Stockholm: Patti Smith on Her Love for the Swedish Capital, 'It was exciting in the '70s, and it still is'

Patti Smith
Patti Smith performs on the Pyramid stage at Worthy Farm in Somerset during the Glastonbury Festival in Britain, June 28. Dylan Martinez/Reuters

In December 2016, Patti Smith performed at the Nobel Prize ceremony in Sweden's capital. She was honoring the laureate for literature, Bob Dylan, and her choice of music was "A Hard Rain's a-Gonna Fall," a song she has loved since she was a teenager. Smith was visibly emotional singing it, and because of those intense feelings and nerves, she had to stop at one point.

The crowd didn't mind. "I could see the king and queen looking up at me," she says now, "and they were pressing me on. I had an uncharacteristically difficult moment, and I could feel everyone was with me, and that's typical of my relationship with the people of Stockholm."

Patti Smith shakes hands with fans on her way to receiving the Polar Music Prize in Stockholm in 2011. Fredrik Sandberg/AFP/Getty

Smith has been performing there, she says, "since around '77." In fact, her first concert was in 1976, when the Patti Smith Group came to promote its second studio album, Radio Ethiopia . She's played Stockholm many times since, and this month it will be the last stop on her latest European tour. "I choose how I want to tour," she says. "I really like Stockholm, and if I end there, then if I want to take a few days, I'm free to do that."

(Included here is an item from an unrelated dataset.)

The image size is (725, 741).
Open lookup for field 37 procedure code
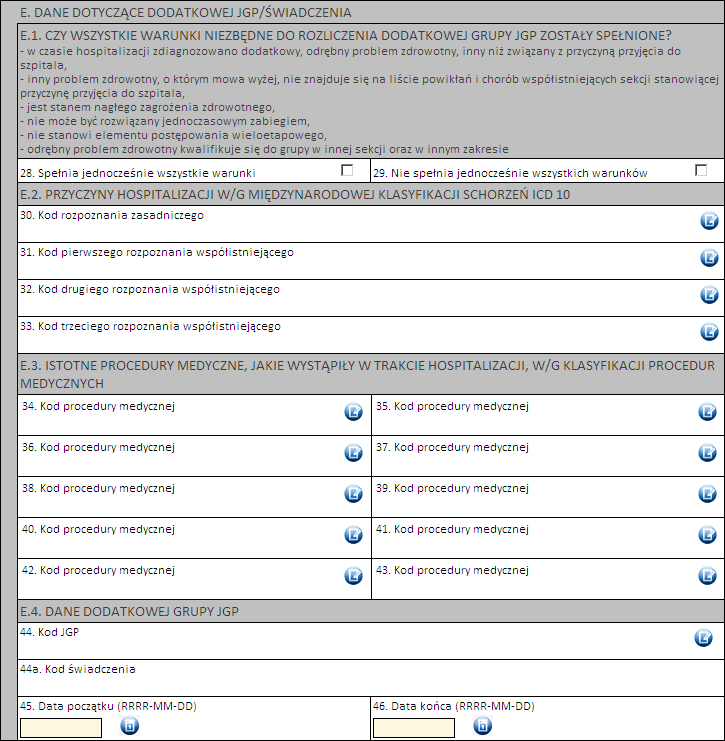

Her performance this time will be at Gröna Lund, an amusement park. "It's on the water and quite beautiful," she says. "It's always exciting to play in Stockholm. It was exciting in the '70s, and it's still exciting."

Bust of plawright August Strindberg in front of The Royal Dramatic Theatre in Stockholm. Domingo Leiva Nicolas/Getty

The city has been very good to Smith. Last September saw the opening of an exhibition of her photographs at Kulturhuset Stadsteatern, Stockholm's arts and culture center. In 2011, she became a laureate of the prestigious Polar Music Prize. Like the Nobel, it is awarded in the presence of royalty. "My children went with me, and we did a big concert," Smith says. "You're allowed to pick your presenter, so I chose my favorite Swedish writer, Henning Mankell, who created Kurt Wallander, the immensely beloved Swedish detective." Smith became great friends with Mankell, who died in 2015, and his wife, Eva Bergman, daughter of Swedish film director Ingmar Bergman.

When in Stockholm, Smith often travels to the nearby city of Uppsala to visit the grave of poet and U.N. Secretary-General Dag Hammarskjöld. "This time," she says, "I'm going to visit the grave of Alfred Nobel." She loves the theaters too. In front of the Royal Dramatic Theater stands a bust of playwright August Strindberg. "I always say hello to Strindberg," she says.

Patti Smith plays Gröna Lund, Stockholm, on August 21 and SummerStage, New York City, on September 14.